In January, hundreds of Google employees voted to unionize, and this month, thousands of Amazon workers in Alabama are expected to do the same. 

These movements buck a decades-long trend of union enrollment decline. Bureau of Labor Statistics data indicates that in 1983, 20.1% of employed Americans were members of a union. By 2019, that share had decreased by roughly half to 10.3%. But in 2020, that share ticked up slightly to 10.8%. 

Even as the share of employed Americans who were represented by a union declined, union wages remained solid. The BLS reports that on average, in 2019, union workers earned roughly $1,095 per week, while nonunion workers earned closer to $892. Put another way, nonunion workers made just 81 cents for every dollar union workers made. 

Source: The Bureau of Labor Statistics

CNBC Make It spoke with experts about why union enrollment declined for decades — even if wages were higher.

Alexander Colvin, dean of the ILR School at Cornell University, points to corporate interests as one reason union enrollment has declined.

"Higher union wages, better union benefits, and union work rules that limit management discretion are things employers dislike and they seek to avoid union representation," he explains. "That includes steps like shifting investment to nonunion facilities and to parts of the country with low levels of unionization."

Neoliberal trade and tax policies that encourage employers to move jobs to places where they can pay workers the least are also to blame, says Richard Trumka, president of the AFL-CIO.

In addition, the occupations and industries where union participation has historically been highest have shrunk. 

"Union density has historically been concentrated in manufacturing and the public sector. Those sectors have declined," says Kate Bronfenbrenner, the director of labor education research and a senior lecturer at the ILR School at Cornell University. "And also [job] growth has been in the sectors where unions have traditionally not existed.
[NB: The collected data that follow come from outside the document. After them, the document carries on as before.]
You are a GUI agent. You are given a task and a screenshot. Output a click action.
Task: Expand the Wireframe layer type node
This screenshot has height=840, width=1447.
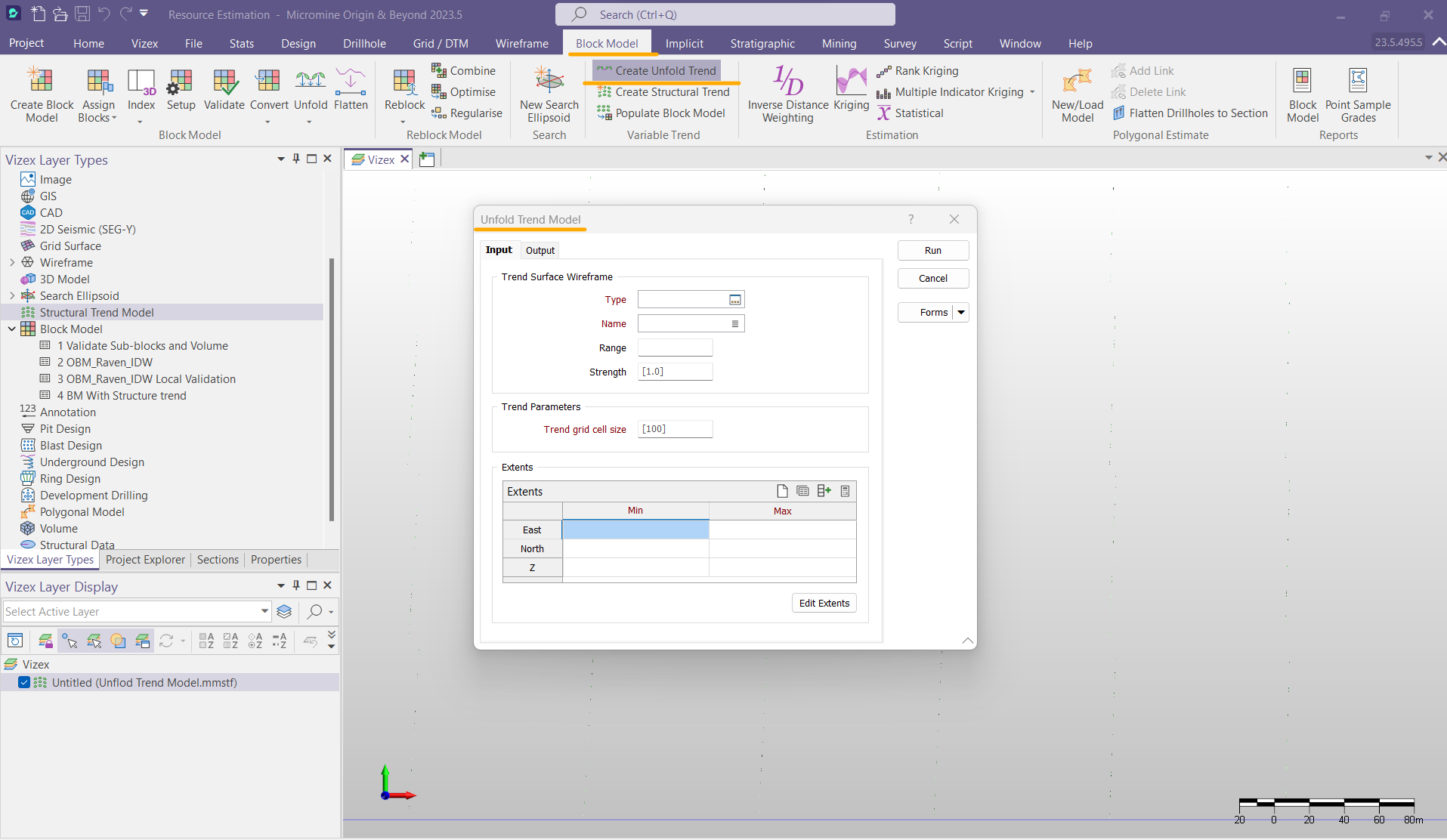click(x=12, y=263)
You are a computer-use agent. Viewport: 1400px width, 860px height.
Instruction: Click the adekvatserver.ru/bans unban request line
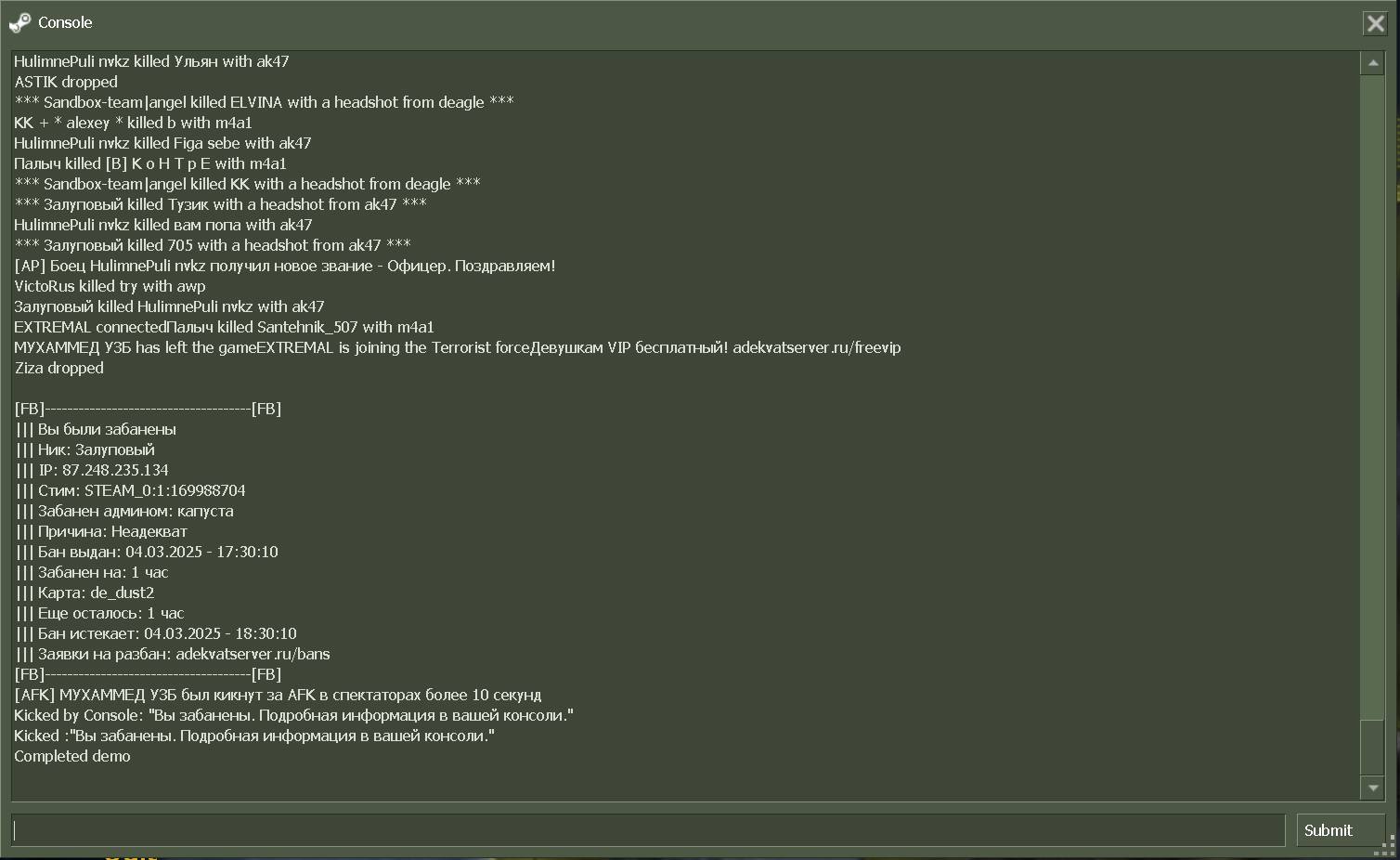coord(173,654)
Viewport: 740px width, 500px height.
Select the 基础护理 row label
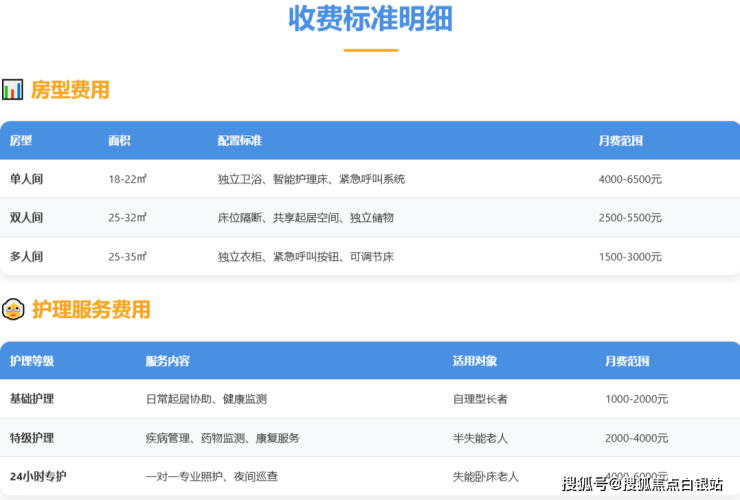pos(32,399)
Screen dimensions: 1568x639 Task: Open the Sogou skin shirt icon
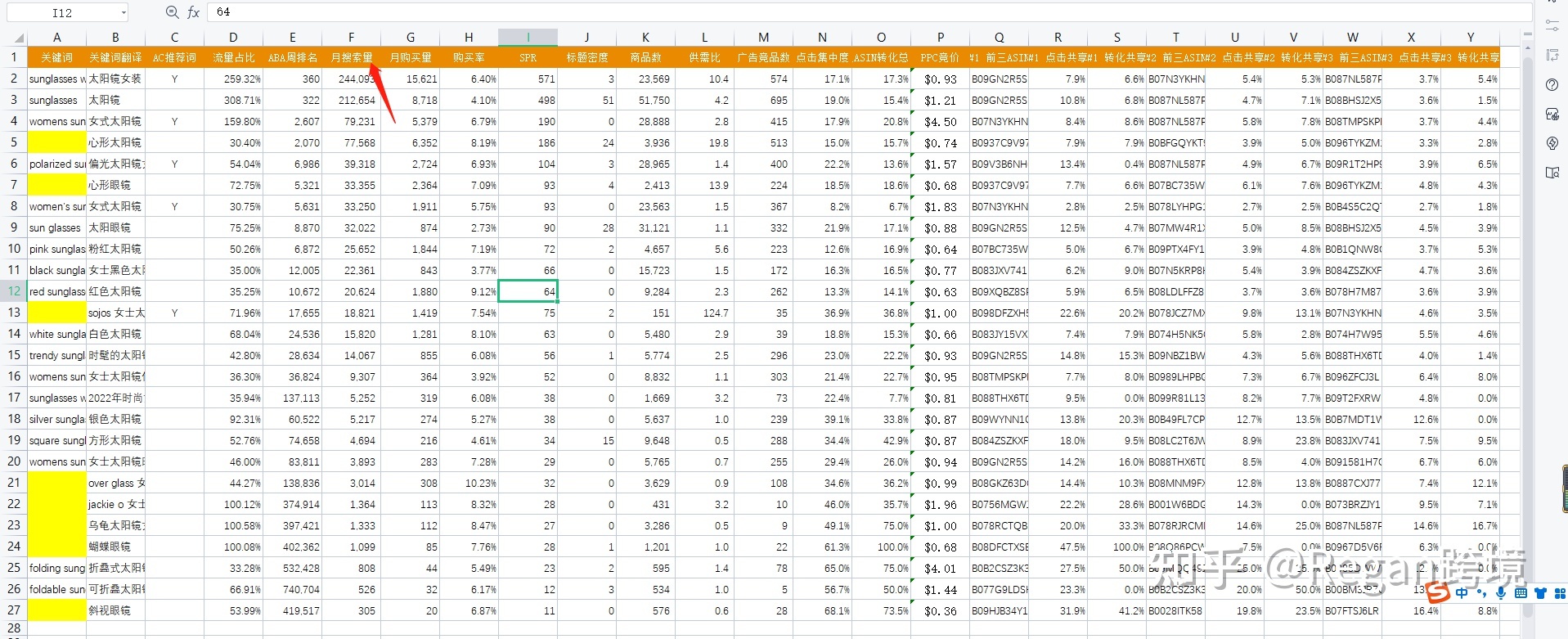coord(1540,593)
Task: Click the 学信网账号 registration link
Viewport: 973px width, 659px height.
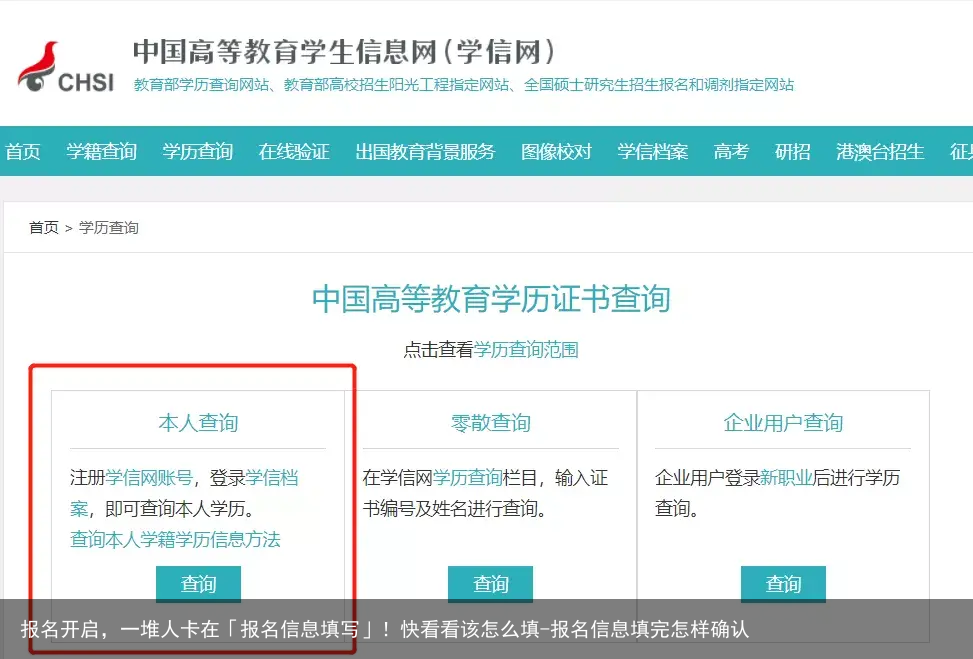Action: 149,478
Growth has been in the high tech sector, in the service sector and in jobs that are not covered by the National Labor Relations Act; like independent contractors and leased workers and domestic workers."

But new interest in labor unions among workers in growing industries such as tech and media may be revitalizing growth, and people like Congressman Mark Pocan of Wisconsin, a long-time union member and co-founder of the House's Labor Caucus remain optimistic that union enrollment will rise in 2021 and beyond.

"Public opinion for people having a voice in their workplace through labor unions is at almost an all-time high," he says. "It's really up there because people have seen those attacks have really made it harder for people to get a fair share and a fair shake in their workplace."